■ WHAT IS EXPECTED
In the forum thread about the moon as a possible energy source, what does Sunnygal41 say she left four years ago?

The moon as a possible energy source?

by Big Tex 60 Replies latest social current

  • Abaddon
    Abaddon

    sunny: I don't like the misuse of the environment either; it's a sane postion to take. Extracting He3 from the moon is, with the right controls Earthside, not a misuse. And I said 'people', although I'll say Okram if it makes you happy, as it was their comments I strayed onto whilst addressing your comment "I just love how you technological types get your backs up...". Sorry if you thought I was having a go at you individually, I could have been clearer, it's just a mindset I see in operation...

    stillajwexelder... thus my comments to you; I don't see myself as an 'intellectual', but I do see an 'anti-intellectual' attitude often displayed, thus I wanted you to know I meant good clever not rapist of the environment scum bag 'clever'!!

  • Sunnygal41
    Sunnygal41

    Thank you for the apology, Abaddon. I think that I was just stinging, still from what Gita said. He was pretty in my face snotty. Actually, I do think for myself. Four years ago, I left a marriage, and the Borg at the same time. My mom and sister, my only close family, are still in the Borg. I have supported myself and my two cats all by myself all this time. That takes a pretty sensible, straight thinking person I think. Another point I would like to make about this moon thing is something that was brought up in another thread by Shotgun, who posted some quotes from different sources, that I also had in mind, even tho I didn't use it in this thread: we are willing to spend billions on this stuff, going to the moon, Mars, etc., and yet, here we have rampant hunger and unemployment here on Earth, and other issues that this money could be spent on. We need to take care of our homeless, our hungry, and educate our children before we go off chasing the moon and Mars. Priorities are a little askew don't you think? I'm wondering if Bush is just using this moon/Mars thing as something to divert attention from the whole Iraqi thing????????

■ LISTED ENTRIES
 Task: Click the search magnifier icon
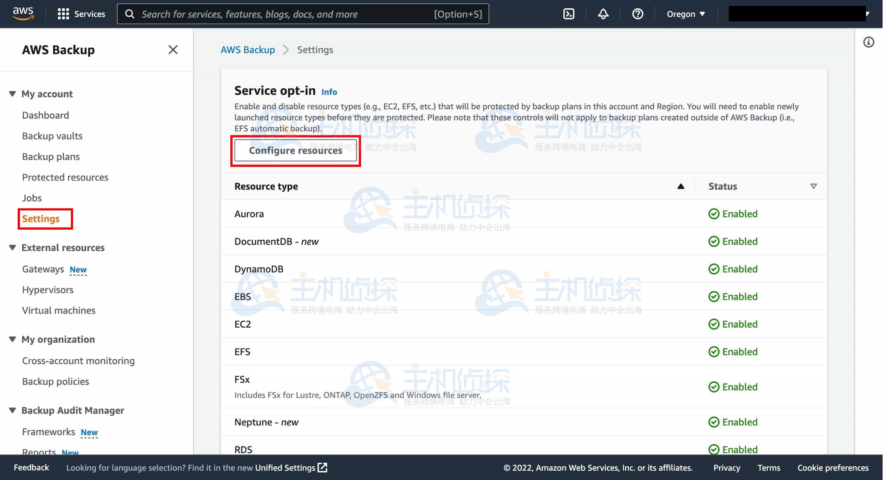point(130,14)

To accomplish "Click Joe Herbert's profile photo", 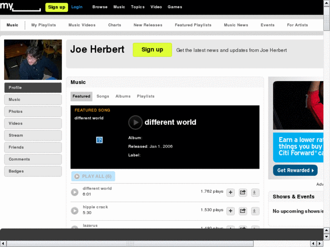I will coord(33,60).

* * *

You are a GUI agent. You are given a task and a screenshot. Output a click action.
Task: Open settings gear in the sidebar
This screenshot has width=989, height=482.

■ RESULT FOR THIS EXERCISE
A marriage and the Borg, both at the same time.